With this evidence, Dvara secured additional funding from social investors and institutional lenders to expand lending both in Odisha and in other states. It established Farm Producer Organizations (FPOs) in its target areas and now provides loans to 15,000 smallholder farmers.
Next steps: Expanding knowledge and impact
The partnership continues to grow through three new research initiatives:
- Disentangling credit and insurance effects. With new funding from the Digital Credit Observatory, researchers are isolating the individual contributions of credit and insurance to productivity and well-being outcomes. This evidence will help refine product design and inform policymakers and financial institutions about the most effective ways to support smallholder farmers.
- Exploring gender and intrahousehold dynamics.Early findings suggested reduced stress in households and improved empowerment for women. A new study— supported by the CGIAR Gender Equality and Social Inclusion Accelerator and Cash Transfer and Intimate Partner Violence Research Collaborative—is examining if these financial products also lead to broader gender-differentiated impacts, including reductions in intimate partner violence.

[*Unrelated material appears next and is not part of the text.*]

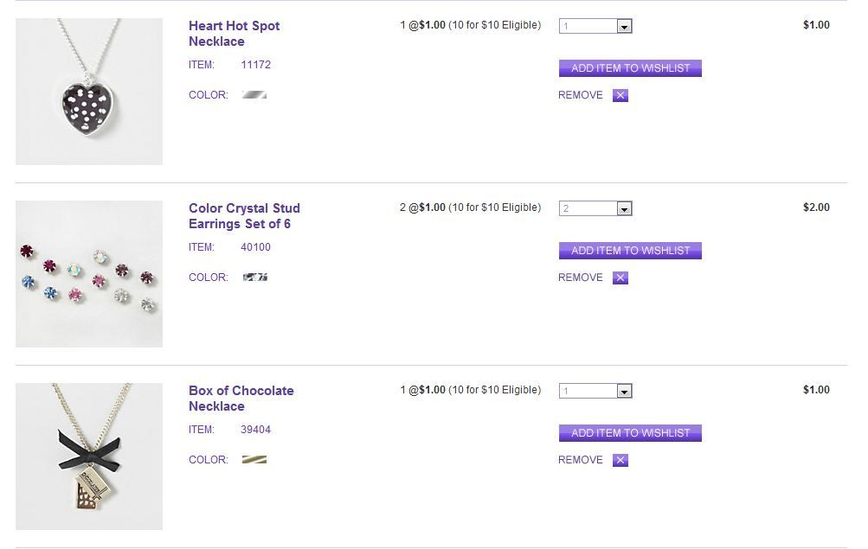Click X icon for Color Crystal Stud Earrings
The height and width of the screenshot is (549, 868).
(620, 278)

New data collected in 2025 will shed light on how financial interventions can contribute to both economic and social empowerment, providing critical insights for designing gender-sensitive agricultural finance programs.
- Evidence to drive scaling. The CGIAR Science Program on Scaling for Impact is supporting the expansion of the digital financial solution to an additional 35,000 farmers, reaching a total of 50,000 over the next three years, ensuring that scaling efforts remain evidence-based and farmer-centered.
This story illustrates how research, partnership, and timely innovation can catalyze large-scale meaningful change. A pilot with just 50 loans—supported by early evidence and risk-sharing—has evolved into a model now reaching thousands of farmers across India. In the fields of Odisha, farmers are already experiencing the difference, proving that research partnerships can truly make a difference.
Berber Kramer is a Senior Research Fellow with IFPRI’s Markets, Trade, and Institutions Unit based in Nairobi, Kenya; Shalini Roy is a Senior Research Fellow with IFPRI’s Poverty, Gender, and Inclusion Unit based in Washington, DC. This post references research that is not yet peer-reviewed. Opinions are the authors’.